He stared into space. A vision rose in my mind of this man, who handled more money daily than I would see in my lifetime, hanging out damp, moldy bedding to air and sweeping frayed tatami mats in the little highland cottage. He was always good at working with his hands; he probably would look after the place himself well enough, however ridiculous the whole undertaking was.
After a moment I said, “When will you be back this summer?”
“Don’t know yet.”
“I’ll fix it up so you can use it by summertime.”
His eyes widened. “That’s not why I got in touch, Fumiko. I just wanted you to leave it as it is.”
“It’s all right. I’ll clean it up for you.”
After a short pause he said uncertainly, “You will?…”
“I’ll do my best to see everything is just the way it used to be.”

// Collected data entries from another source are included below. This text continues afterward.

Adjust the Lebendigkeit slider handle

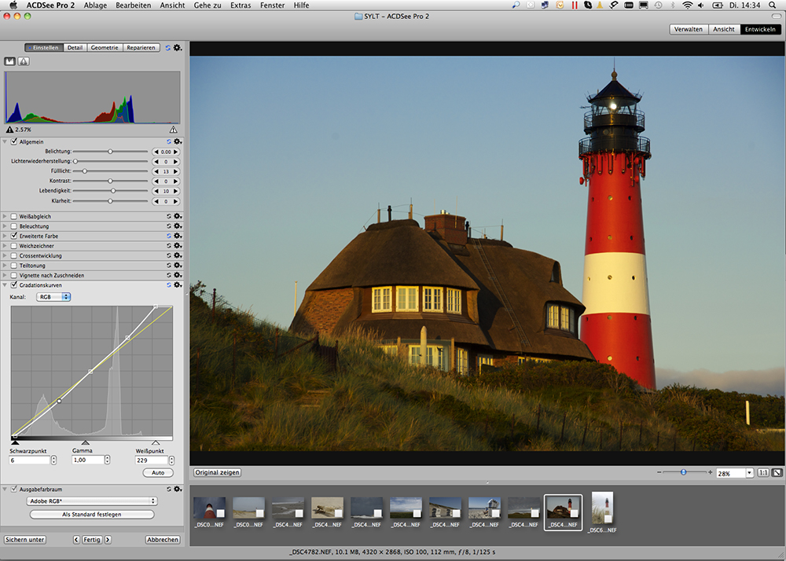(x=112, y=191)
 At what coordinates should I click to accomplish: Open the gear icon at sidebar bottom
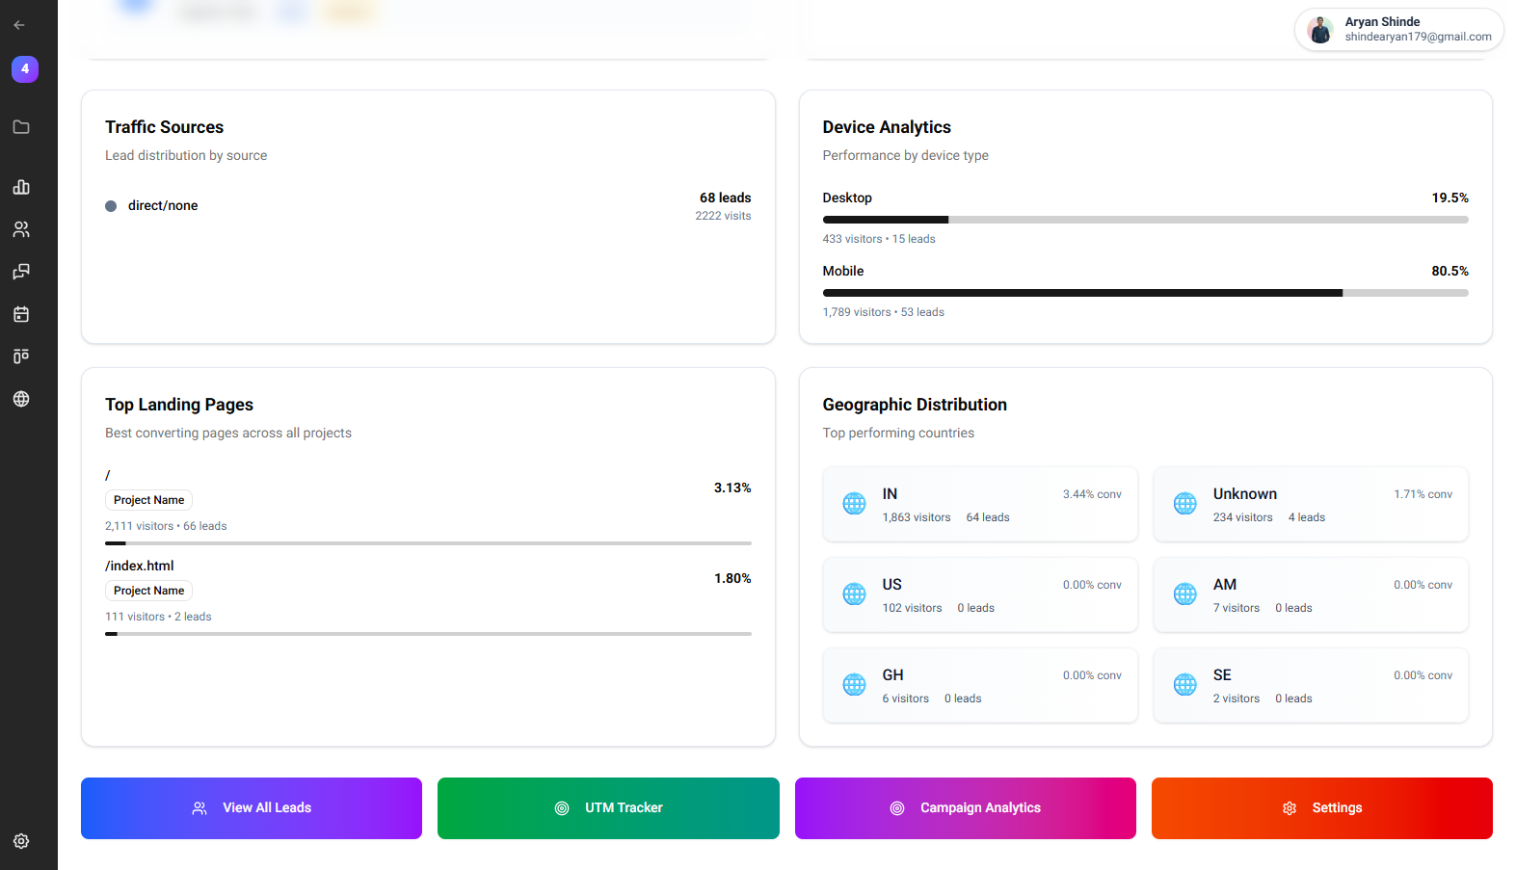click(x=21, y=841)
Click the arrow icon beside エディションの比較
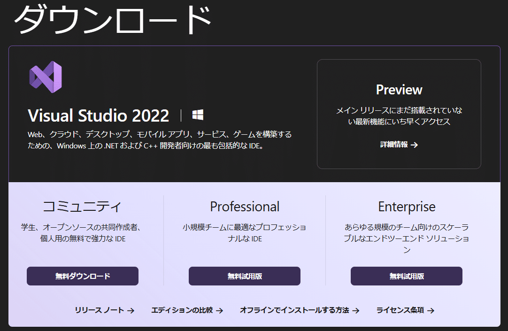This screenshot has height=331, width=508. [x=220, y=310]
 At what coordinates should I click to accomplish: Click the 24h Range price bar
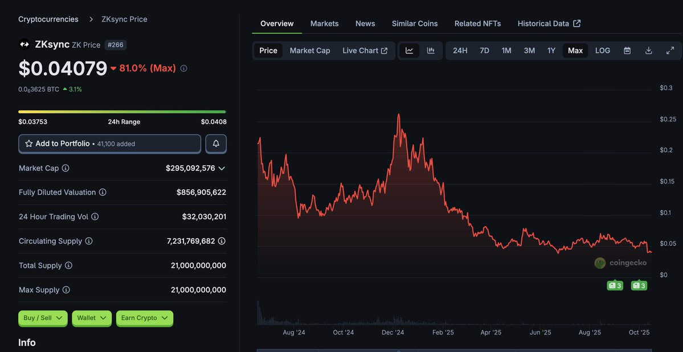[x=122, y=112]
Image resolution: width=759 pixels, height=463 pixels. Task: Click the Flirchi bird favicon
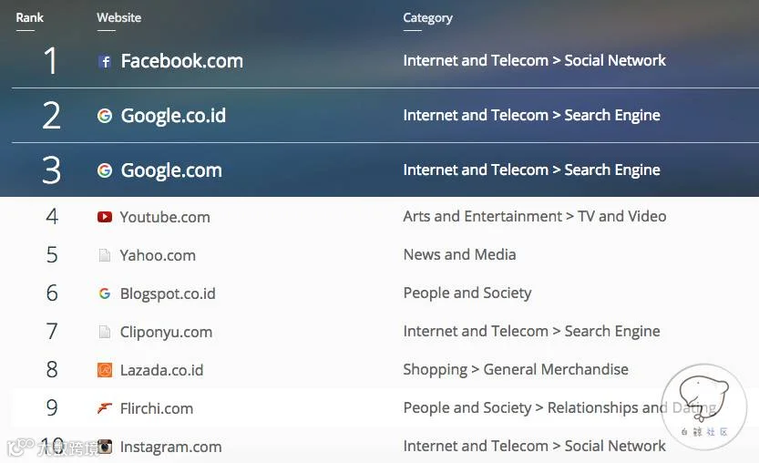tap(105, 408)
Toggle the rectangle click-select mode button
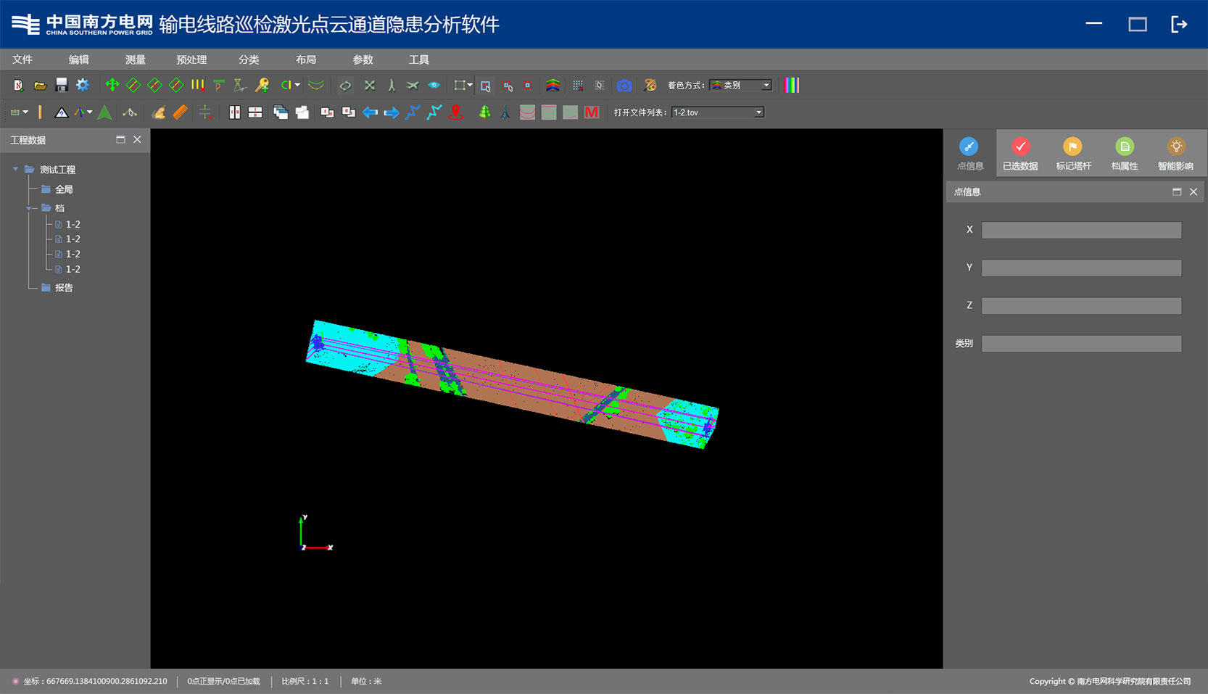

Even as a child he had never been able to say thank you at the right moment, nor did he now. He merely said in a slightly more relaxed voice, “When I came back to Japan before, I went to Chitose Funabashi.”
I said nothing.
“Now there are three little houses crowded together on the old plot, and close by is a big highway, Ring Road 8 I think it’s called. It’s all changed. I tell you, Japan is one scary place, the way things change.”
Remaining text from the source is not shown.